Le débat sur le principe de précaution cannibalise le débat de la charte de l’environnement. La violence des propos et leur part d’irrationnel sont loin d’éclairer le débat. Essayons d’y voir clair au-delà des fantasmes. Les travaux de la commission Coppens longs et difficiles, et la consultation nationale avaient conduit à de subtils équilibres que des amendements partiels pourraient mettre en péril. A quelques exceptions près, le texte gouvernemental avait réussi à conserver cet équilibre. En revanche, il introduit une confusion entre prévention et précaution.
Les membres de la commission Coppens avaient trouvé un consensus pour considérer que le principe de précaution faisait l’objet d’une utilisation dans des domaines qui n’en relèvent pas, et que cette utilisation pouvait être préjudiciable tant en en termes économiques, que d’environnement ou de santé. La prévention, qui s’appuie sur une analyse entre les coûts des mesures de prévention et les avantages, ne doit pas en effet être confondue avec la précaution pour laquelle les risques sont graves et irréversibles, mais dont on ne peut pas évaluer les coûts du fait même d’incertitudes de la connaissance scientifique.
Le principal problème de la prévention est l’équilibre coûts / avantages, avec notamment celui de fixer une valeur raisonnable de la vie humaine préservée. Prendre des mesures disproportionnées pour éliminer un risque d’occurrence faible revient aussi à délaisser d’autres risques pour lesquels les coûts d’évitement pourraient être beaucoup plus faibles. Certains coûts économiques des mesures peuvent conduire à des délocalisations d’entreprises vers des pays tiers moins regardants. Ces questions doivent être envisagées dans une perspective internationale et des institutions à construire, mais ce n’est pas notre propos ici.
En revanche on peut considérer que la proposition d’article 10 faite par la commission Coppens répondait à cette inquiétude : « les autorités publiques intègrent dans leurs politiques et leurs décisions les exigences de la protection et de la mise en valeur de l’environnement et peuvent mettre en œuvre des dispositions d’incitation adaptées. Dans les conditions définies par la loi, elles évaluent l’efficacité économique et l’impact social des mesures prises à cet effet et comparent leurs coûts et avantages ». Cet article a été abandonné dans le texte gouvernemental au profit de l’article 6 qui traite du développement durable : « Les politiques publiques doivent promouvoir un développement durable. A cet effet, elles prennent en compte la protection et la mise en valeur de l’environnement et les concilient avec le développement économique et social ».
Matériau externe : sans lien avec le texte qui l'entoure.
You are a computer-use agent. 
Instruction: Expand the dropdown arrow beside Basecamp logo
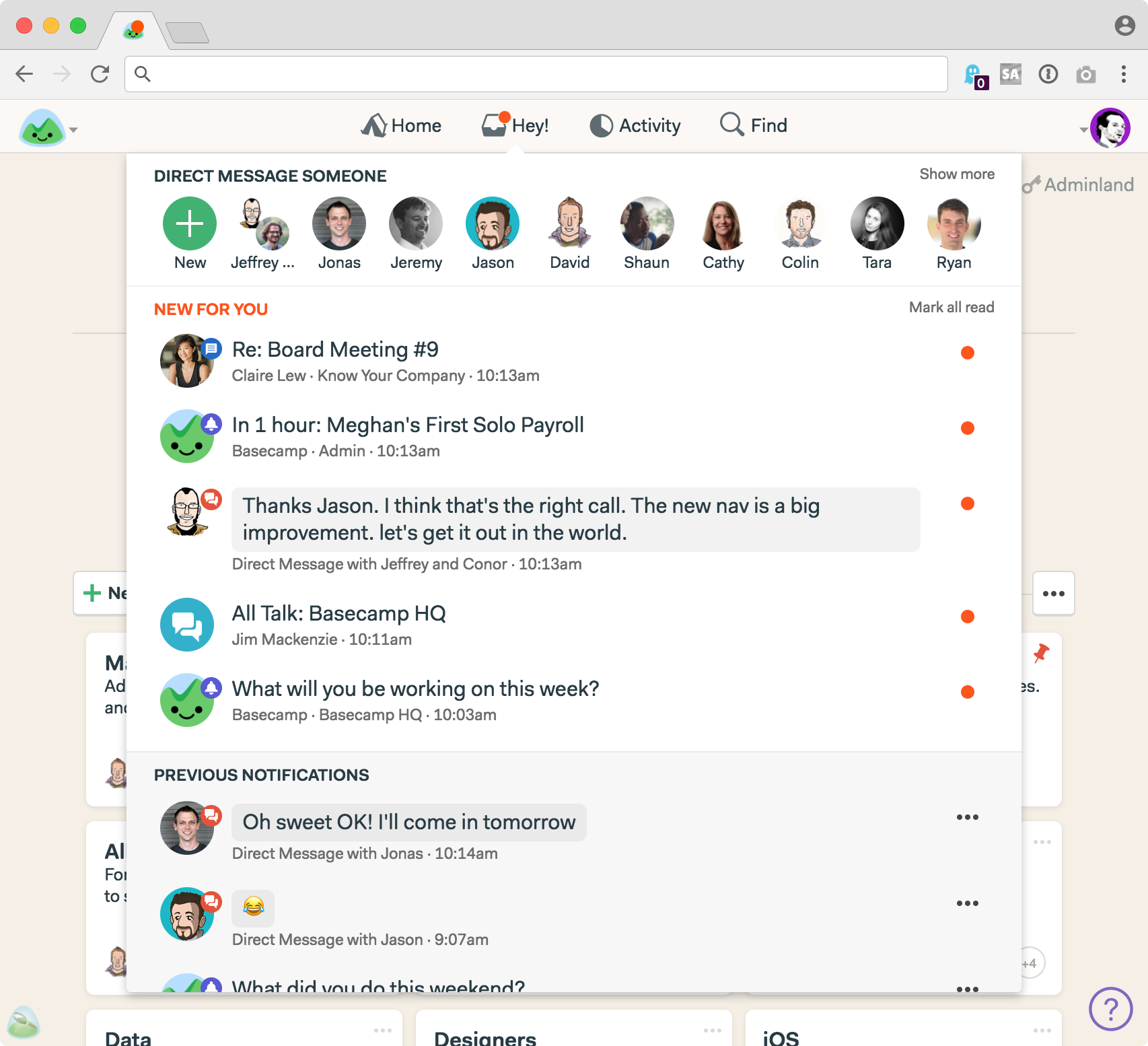pos(73,130)
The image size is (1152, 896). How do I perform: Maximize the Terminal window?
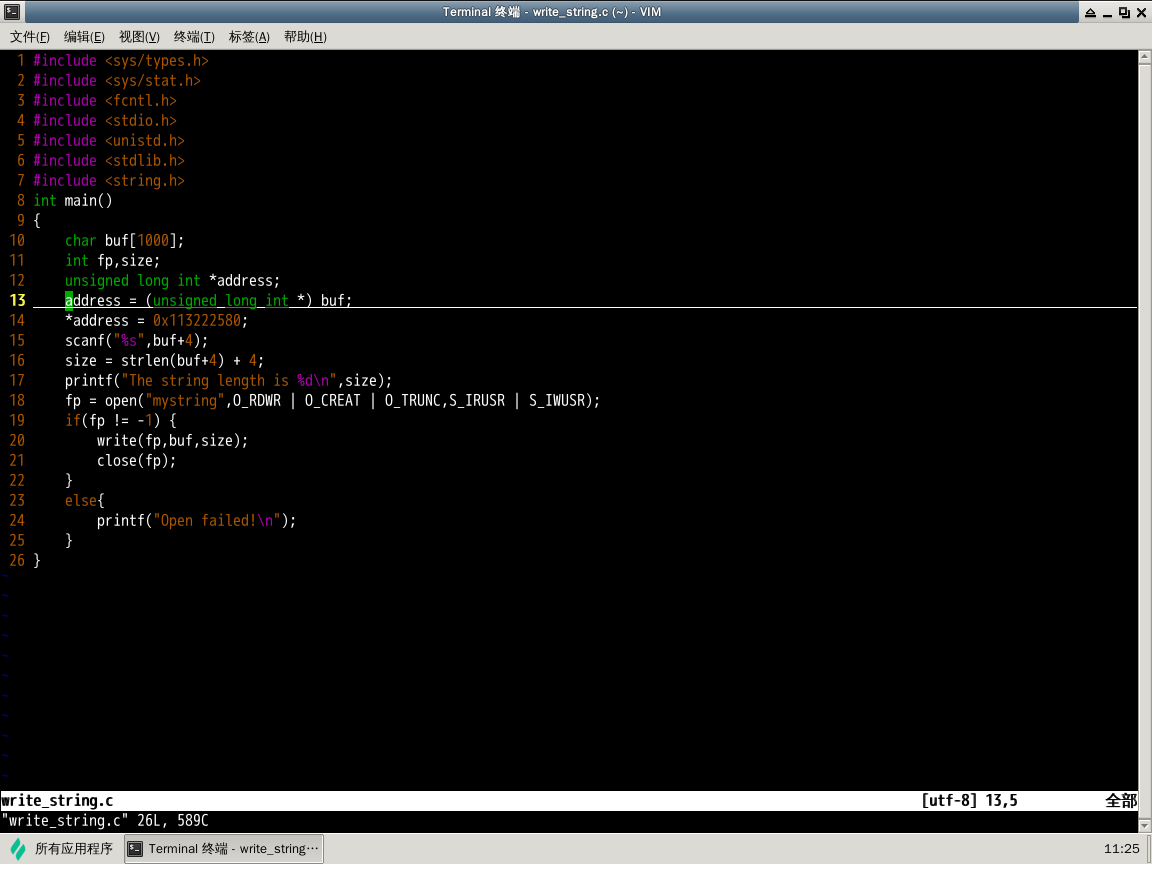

De son côté le principe de précaution se limite aux problèmes pour lesquels l’incertitude scientifique rend impossible une telle comparaison coûts / avantages. Or le texte gouvernemental, en proposant « l’adoption de mesures provisoires et proportionnées afin d’éviter la réalisation du dommage ainsi qu’à la mise en œuvre de procédures d’évaluation des risques encourus » introduit une ambiguïté. Le terme « évaluation des risques » est en général associé à la prévention et non à la précaution. L’une des propositions faites par la commission Coppens semblait plus correcte à cet égard, elle n’évoquait pas l’expertise mais stipulait « l’autorité publique met en œuvre un programme de recherches et prend les mesures provisoires et proportionnées propres à y parer (au risque) ».
A l’exclusion de certains assureurs, qui peuvent souhaiter définir eux-mêmes la frontière entre prévention assurable et précaution non assurable, on peut s’étonner des positions de certaines entreprises qui affichent une opposition au principe de précaution. Dans le projet de charte, la prévention s’applique de toutes les personnes, c’est-à-dire aussi aux entreprises, alors que la précaution implique seulement les autorités publiques. Alors qu’il est légitime de demander aux entreprises de mener l’évaluation des risques quand les protocoles d’évaluation sont connus, il paraît en revanche difficile de confier à la recherche privée la levée des incertitudes sur les connaissances. Le renforcement des programmes de recherche doit relever des pouvoirs publics. Ils peuvent en assumer la charge et la cohérence, mais aussi la crédibilité. La décision ne peut s’appuyer en effet sur des acteurs qui pourraient en entacher l’indépendance. Le fait de centrer l’application du principe de précaution sur les activités de recherche scientifique devra aussi tranquilliser les inquiétudes qui se sont fait jour du côté des Académies.
Quand les pouvoirs publics prennent la décision d’appliquer le principe de précaution, celle-ci doit être provisoire, mais ils doivent se donner les moyens de la recherche pour lever au plus vite les incertitudes, soit pour annuler cette décision soit pour la conforter en appliquant alors le principe de prévention.